研究課題
老化とともに生じる筋萎縮と機能低下はサルコペニア(sarcopenia)と呼ばれる。高齢期であっても適切な運動がsarcopeniaを予防する可能性が指摘されているが、sarcopeniaを予防するのに必要な日常生活中の身体活動量は明らかになっていない。申請者らは、二重標識水法と15分ごとの24時間マークシート方式の生活記録法を用いて、高齢者の身体活動レベルを決定する要因を調査した結果、自転車・登山・水泳などの活動を行っていること以外にも、軽い体操や家事活動といった日常生活レベルの身体活動が長く、座位や仰臥位で生活している時間が短いことが1日のエネルギー消費量を決定する因子であることを明らかにした。
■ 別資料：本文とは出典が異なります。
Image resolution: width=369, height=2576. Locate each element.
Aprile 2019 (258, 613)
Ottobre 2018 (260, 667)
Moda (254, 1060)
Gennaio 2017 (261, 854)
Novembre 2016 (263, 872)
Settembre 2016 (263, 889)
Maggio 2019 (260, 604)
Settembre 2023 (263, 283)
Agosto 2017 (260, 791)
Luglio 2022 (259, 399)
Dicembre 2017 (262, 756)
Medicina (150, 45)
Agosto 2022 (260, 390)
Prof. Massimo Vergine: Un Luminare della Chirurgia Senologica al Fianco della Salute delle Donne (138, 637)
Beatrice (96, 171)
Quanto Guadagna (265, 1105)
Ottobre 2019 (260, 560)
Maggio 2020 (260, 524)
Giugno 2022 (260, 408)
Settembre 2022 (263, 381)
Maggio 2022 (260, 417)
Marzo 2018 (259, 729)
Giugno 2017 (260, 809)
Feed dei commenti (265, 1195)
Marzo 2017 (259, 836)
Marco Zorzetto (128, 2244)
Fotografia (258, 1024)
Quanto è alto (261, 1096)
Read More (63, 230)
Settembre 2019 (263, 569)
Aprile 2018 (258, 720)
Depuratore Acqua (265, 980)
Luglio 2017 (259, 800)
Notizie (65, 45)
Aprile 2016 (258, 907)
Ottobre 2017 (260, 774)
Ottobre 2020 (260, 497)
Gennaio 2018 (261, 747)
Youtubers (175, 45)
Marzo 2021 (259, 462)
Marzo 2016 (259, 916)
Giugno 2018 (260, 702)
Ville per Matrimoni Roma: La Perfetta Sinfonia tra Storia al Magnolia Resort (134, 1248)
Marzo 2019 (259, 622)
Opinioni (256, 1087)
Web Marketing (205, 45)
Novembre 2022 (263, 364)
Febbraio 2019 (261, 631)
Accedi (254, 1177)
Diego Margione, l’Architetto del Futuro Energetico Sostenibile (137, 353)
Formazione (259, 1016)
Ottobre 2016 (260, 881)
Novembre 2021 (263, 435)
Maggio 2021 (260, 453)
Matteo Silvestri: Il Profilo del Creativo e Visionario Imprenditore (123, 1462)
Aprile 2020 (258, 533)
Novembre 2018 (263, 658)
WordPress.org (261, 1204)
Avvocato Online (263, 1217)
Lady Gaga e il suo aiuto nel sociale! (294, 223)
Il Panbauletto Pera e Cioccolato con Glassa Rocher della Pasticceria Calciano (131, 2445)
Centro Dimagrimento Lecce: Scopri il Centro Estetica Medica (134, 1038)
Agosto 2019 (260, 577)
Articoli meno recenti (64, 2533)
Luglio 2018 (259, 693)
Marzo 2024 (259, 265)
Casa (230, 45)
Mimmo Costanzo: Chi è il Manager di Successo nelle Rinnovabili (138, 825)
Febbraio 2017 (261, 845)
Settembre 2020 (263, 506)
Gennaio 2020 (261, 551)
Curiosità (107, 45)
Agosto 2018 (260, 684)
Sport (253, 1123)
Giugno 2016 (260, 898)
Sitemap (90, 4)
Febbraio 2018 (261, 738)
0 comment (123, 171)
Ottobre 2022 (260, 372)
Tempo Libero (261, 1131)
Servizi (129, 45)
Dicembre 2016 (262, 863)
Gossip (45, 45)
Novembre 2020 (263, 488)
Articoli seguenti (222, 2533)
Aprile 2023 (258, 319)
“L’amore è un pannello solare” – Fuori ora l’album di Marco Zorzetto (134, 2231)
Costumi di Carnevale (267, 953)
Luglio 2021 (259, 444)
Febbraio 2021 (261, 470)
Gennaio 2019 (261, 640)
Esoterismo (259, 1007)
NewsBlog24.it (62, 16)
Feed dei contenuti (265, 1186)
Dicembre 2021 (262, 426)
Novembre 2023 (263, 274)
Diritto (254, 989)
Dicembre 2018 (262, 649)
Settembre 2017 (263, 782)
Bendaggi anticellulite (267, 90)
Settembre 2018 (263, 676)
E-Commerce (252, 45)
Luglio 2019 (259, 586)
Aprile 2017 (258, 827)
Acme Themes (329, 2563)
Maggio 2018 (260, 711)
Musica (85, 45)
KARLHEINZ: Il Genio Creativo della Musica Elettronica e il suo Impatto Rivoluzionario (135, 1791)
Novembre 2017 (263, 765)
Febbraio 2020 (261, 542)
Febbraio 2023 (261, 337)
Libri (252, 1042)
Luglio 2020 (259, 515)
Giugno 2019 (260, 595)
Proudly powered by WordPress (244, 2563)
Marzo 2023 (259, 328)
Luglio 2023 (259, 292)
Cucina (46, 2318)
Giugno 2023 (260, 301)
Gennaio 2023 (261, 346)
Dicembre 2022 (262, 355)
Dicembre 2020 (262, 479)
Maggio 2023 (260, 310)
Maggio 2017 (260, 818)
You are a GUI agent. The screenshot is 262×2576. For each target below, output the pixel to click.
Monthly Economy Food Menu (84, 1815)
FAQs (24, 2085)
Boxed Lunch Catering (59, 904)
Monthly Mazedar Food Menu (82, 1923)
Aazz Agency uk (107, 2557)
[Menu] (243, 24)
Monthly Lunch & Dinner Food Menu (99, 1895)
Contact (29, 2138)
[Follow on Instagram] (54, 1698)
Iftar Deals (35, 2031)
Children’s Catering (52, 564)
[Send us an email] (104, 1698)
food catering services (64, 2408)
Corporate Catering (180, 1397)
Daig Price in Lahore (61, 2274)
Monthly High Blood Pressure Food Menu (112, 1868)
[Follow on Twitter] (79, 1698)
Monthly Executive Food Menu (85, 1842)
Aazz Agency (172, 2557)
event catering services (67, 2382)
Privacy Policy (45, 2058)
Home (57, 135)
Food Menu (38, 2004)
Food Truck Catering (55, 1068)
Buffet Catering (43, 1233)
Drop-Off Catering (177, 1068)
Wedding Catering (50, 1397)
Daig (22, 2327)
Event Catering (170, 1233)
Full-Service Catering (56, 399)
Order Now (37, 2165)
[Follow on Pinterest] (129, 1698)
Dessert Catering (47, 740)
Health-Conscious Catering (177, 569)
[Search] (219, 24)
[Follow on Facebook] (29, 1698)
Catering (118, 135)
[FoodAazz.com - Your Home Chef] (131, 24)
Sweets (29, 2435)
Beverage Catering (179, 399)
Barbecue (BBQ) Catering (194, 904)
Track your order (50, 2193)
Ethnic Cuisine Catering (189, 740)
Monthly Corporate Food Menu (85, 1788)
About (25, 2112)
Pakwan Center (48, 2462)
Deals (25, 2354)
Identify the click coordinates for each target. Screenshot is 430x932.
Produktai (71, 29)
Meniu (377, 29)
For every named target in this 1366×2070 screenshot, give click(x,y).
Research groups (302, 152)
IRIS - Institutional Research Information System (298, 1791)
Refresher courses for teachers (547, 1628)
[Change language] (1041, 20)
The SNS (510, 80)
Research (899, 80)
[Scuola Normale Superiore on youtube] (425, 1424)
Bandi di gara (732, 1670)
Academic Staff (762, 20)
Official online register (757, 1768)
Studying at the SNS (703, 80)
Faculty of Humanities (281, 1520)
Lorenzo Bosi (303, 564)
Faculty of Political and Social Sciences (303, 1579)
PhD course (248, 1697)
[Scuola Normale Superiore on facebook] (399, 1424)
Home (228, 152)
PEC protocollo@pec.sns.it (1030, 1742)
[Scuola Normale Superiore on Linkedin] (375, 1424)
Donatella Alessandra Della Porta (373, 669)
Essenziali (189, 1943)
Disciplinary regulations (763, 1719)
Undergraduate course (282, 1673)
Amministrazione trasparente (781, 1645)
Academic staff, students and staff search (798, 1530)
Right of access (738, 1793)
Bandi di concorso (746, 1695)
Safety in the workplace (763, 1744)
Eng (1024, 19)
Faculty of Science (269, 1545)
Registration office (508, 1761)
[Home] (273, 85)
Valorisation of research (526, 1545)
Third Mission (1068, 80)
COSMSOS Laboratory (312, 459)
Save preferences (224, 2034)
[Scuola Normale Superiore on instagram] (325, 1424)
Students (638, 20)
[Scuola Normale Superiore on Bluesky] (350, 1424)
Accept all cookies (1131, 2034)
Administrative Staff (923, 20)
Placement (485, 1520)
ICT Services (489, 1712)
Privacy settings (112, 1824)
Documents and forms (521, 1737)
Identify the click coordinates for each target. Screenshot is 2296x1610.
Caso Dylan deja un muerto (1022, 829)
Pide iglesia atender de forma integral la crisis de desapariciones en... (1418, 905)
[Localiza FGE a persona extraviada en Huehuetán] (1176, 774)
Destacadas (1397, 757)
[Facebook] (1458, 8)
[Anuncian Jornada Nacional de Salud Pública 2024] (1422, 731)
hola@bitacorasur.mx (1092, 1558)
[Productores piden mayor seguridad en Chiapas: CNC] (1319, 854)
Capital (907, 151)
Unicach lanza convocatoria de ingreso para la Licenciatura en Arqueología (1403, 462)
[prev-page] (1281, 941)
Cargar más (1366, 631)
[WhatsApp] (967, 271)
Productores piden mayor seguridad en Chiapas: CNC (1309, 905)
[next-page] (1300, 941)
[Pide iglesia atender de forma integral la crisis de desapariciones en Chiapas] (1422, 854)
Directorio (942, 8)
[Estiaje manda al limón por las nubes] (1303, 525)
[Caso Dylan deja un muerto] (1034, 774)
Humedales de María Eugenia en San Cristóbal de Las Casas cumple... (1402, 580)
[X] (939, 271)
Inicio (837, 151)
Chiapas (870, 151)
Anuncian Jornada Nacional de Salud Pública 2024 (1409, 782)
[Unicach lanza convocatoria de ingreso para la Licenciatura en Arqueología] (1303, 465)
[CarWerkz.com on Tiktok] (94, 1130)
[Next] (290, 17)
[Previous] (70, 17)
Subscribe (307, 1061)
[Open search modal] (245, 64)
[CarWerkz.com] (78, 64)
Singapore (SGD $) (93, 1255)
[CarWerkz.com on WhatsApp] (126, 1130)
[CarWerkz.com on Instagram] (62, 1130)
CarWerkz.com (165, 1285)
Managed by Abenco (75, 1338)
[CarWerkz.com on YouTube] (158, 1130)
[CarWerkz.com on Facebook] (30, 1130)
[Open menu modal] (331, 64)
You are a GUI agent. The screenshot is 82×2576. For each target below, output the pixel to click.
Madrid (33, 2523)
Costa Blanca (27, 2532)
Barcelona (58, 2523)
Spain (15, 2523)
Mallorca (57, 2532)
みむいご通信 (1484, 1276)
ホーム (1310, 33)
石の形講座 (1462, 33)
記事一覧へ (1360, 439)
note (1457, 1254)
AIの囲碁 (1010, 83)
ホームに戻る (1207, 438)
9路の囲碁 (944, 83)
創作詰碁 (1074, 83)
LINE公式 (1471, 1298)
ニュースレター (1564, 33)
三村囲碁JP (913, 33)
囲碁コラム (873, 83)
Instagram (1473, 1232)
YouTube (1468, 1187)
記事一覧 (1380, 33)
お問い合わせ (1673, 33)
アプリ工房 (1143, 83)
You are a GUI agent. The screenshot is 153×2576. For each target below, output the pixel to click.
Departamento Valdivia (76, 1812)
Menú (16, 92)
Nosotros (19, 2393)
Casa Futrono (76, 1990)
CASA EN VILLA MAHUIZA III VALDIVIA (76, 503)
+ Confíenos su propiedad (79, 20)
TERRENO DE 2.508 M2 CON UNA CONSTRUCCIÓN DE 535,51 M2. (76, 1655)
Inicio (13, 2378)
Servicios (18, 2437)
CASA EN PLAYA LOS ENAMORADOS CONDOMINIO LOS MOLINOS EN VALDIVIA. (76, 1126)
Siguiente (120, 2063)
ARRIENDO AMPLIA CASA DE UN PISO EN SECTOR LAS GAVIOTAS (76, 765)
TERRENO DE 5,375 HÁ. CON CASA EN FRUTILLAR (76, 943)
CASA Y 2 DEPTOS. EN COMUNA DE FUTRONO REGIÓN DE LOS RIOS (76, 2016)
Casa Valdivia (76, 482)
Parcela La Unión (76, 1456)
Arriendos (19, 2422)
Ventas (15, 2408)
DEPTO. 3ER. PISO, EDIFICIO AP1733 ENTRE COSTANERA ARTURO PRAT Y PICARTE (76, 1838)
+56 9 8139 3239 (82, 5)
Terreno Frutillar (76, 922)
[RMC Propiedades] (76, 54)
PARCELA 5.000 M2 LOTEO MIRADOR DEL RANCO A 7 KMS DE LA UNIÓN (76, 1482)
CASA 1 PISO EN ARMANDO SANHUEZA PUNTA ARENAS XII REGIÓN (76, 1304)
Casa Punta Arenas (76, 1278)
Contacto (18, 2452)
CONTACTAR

この結果は、高齢者では比較的弱い強度の日常生活活動(例えば家事など)を行うことにも意義があることを示唆している。高齢者では、家事などの日常生活下での身体活動を毎日行うことが、身体機能を維持し、自立した生活を送る上で重要である可能性を示していると考える。500名の高齢者を対象とした3か月の運動介入の結果、低強度な運動介入プログラムであっても、sarcopenia予防の効果が認められることが明らかになった。sarcopenia予防の身体活動基準としては、筋力トレーニングのみならず、活動量計を用いた日常生活改善は有効な手段の一つで、特に日常生活が不活発な人には有効である可能性があることが示唆された。しかし、この基準は一意的なものではなく、体力レベルに応じて、必要な基準は違っており、体力レベルが高い人ではsarcopania予防するためには中~高強度の活動が必要で、逆に体力レベルが低い人ではわずかな身体活動でも実施することで、身体機能が改善するものを考えられる。
2: おおむね順調に進展している
交付申請書に記載した研究目的に掲げた研究計画を全て達成することができ、順調に計画が進展しているといえる。
日本を含む先進諸国では、今後ますます高齢化が進行するため、健康寿命を延伸させ、医療に頼らない健康づくり施策を進めることが求められる。本研究で得られた結果を、日本のみならず、世界で利活用できるようなシステムづくりと社会実証研究が望まれる。